Reputation: 216
I'm still learning PHP and SQL. I'm trying to create a simple content management system for a website's list of events. All of the input form fields are either Text areas or Text boxes (yes, I want them that way), and I want to leave the user the ability to add HTML links in addition to text in these fields. The following functions seem a good place to start with sanitizing the input I get from the user, but since I'm new to this I wanted to get the opinions of more knowledgeable developers. What more should I be doing to try to protect the database?
P.S. Thanks to CSS-Tricks for these functions.

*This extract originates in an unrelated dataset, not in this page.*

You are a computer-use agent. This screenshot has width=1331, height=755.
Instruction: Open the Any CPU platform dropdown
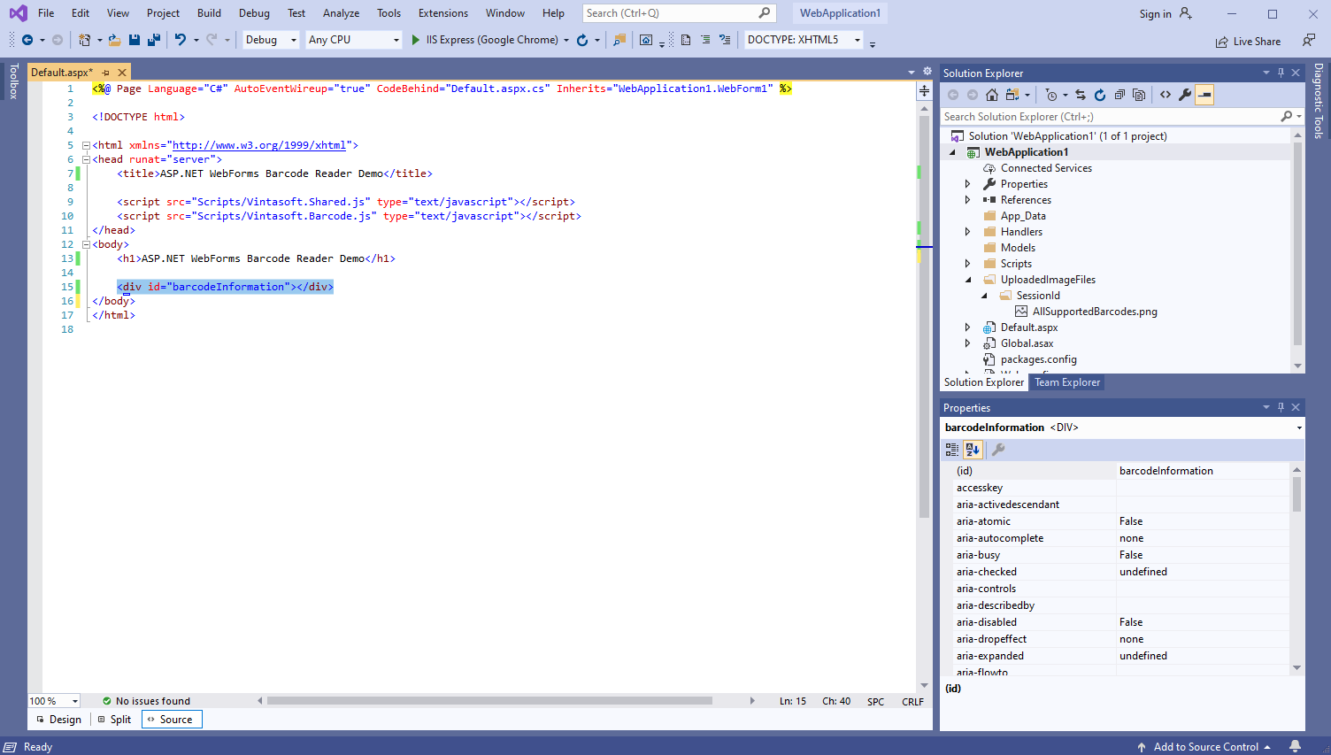coord(353,40)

function cleanInput($input) {
$search = array(
'@<script[^>]*?>.*?</script>@si', // Strip out javascript
'@<style[^>]*?>.*?</style>@siU', // Strip style tags properly
'@<![\s\S]*?--[ \t\n\r]*>@' // Strip multi-line comments
);
$output = preg_replace($search, '', $input);
return $output;
}
function sanitize($input) {
if (is_array($input)) {
foreach($input as $var=>$val) {
$output[$var] = sanitize($val);
}
}
else {
if (get_magic_quotes_gpc()) {
$input = stripslashes($input);
}
$input = cleanInput($input);
$output = htmlentities($output);
$output = mysql_real_escape_string($input);
}
return $output;
}
Upvotes: 0
Views: 6692
Reputation: 1677
While you don't have to sanitize your own string data that you display in the browser or store in a database, you must sanitize all user input that your website obtains through INPUT elements, TEXTAREA elements, from the keyboard via JavaScript/DOM Events, from uploaded files, and from all the other sources I've forgotten to list.
While database sanitizing is well-documented, and partially enforced in the latest version of server-side languages like PHP, there is still no universally-accepted way to sanitize the other sources of user input that I listed.
My own contribution is this little piece of PHP code, that allows any user input to be displayed on a web page or sent to another web page through GET or POST controls and fields in FORM elements or through Ajax without opening your website to malicious use:
function HTMLToSafeHTML($Str)
{
return str_replace(['&','<','>','"','\''], ['&','<','>','"','''], $Str);
} // HTMLToSafeHTML
To use this function correctly, you must identify and track all user input, then call this function before displaying or otherwise allowing the user input to be interpreted as part of Web processing or programming. Identifying user input allows you to call this function only once. Calling it more than once will display its hard-to-read encoding, which is not useful as text.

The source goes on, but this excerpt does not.